I also have to confess that I wasn't quite strong enough to load or break down the gun, and John took care of all this for me. I anticipated having some trouble shooting flying targets, but I didn't think that I would have problems just flicking the safety off - I've been strongly advised to do some thumb-strengthening exercises. Also, a word of caution: when you break the shotgun to reload it, the empty cartridges have a tendency to come flying out of the still smoking barrels.
Anyway, in clay pigeon shooting, they throw out clay disks (black in our case) that simulate the movement of a variety of birds that the Brits used to hunt such as the grouse or the pheasant so the clay pigeons move in a particular fashion in each stall. Thanks to John's excellent coaching, I hit my first target on my first go on a 20 gauge shotgun! John handed me the empty cartridge to keep for luck.

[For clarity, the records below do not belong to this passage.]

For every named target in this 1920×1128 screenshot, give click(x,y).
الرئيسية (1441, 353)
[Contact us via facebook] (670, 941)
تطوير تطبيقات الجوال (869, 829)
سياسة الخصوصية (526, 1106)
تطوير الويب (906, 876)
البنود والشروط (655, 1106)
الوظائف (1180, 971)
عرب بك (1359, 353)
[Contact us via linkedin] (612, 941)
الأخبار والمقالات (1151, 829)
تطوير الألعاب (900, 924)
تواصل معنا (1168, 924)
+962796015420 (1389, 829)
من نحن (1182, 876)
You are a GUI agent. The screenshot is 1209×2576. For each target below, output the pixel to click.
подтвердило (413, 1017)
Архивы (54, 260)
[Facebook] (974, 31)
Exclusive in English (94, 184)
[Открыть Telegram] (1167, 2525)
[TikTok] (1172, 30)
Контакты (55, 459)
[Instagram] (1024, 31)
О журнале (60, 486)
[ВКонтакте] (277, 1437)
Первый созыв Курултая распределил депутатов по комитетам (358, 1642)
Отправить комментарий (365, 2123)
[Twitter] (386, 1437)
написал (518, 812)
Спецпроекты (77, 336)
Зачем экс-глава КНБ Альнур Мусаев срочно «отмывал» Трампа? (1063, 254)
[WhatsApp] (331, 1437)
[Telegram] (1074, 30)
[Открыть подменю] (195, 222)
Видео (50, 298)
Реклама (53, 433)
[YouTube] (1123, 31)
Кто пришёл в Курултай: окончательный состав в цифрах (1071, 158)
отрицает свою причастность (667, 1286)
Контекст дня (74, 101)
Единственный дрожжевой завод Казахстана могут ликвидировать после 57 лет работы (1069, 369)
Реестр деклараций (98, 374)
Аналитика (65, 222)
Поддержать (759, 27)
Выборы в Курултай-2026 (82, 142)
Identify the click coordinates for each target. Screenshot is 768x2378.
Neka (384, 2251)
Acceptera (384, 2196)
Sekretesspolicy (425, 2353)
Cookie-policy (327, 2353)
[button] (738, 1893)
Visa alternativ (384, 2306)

Then we all got pretty comfortable yelling "Pull!" and blasting away at those clay pigeons...
The kick back was a bit much for me, so I put on a special shoulder pad, but I eventually ended up taking it off since it made aiming the gun a bit more difficult.
Midway through, we headed back for a short tea break, and I got a chance to find out a bit more about Holland & Holland and its history. Apparently, they are the gunmakers for royalty, and their guns are not cheap. A pair of them could run you over 100,000 pounds!
Their drawing room was quite beautiful with lots of leather and fancy guns hanging about, and there were heads of big game hanging about the room including some caribou, rhinocerous and some buffalo type thing.
After we were refreshed, we went out again for a bit of competitive shooting, and John announced the top three when we came back...
and it turned out that J took third place! I couldn't be prouder. =) John also treated J and I with a quick peek at the secret stash of big game guns that can take down an elephant and are kept locked away - they were beautiful and huge!
Of course I couldn't leave without one last pose by the cannon with my shotgun...
It was one of the funnest things I had ever done, and I made J promise to bring me back soon. My shoulder aches a bit, and I smell like gunpowder, but I was grinning like a fool by the end of the day. I wasn't as good as I would like to be, but it was a blast, pun intended!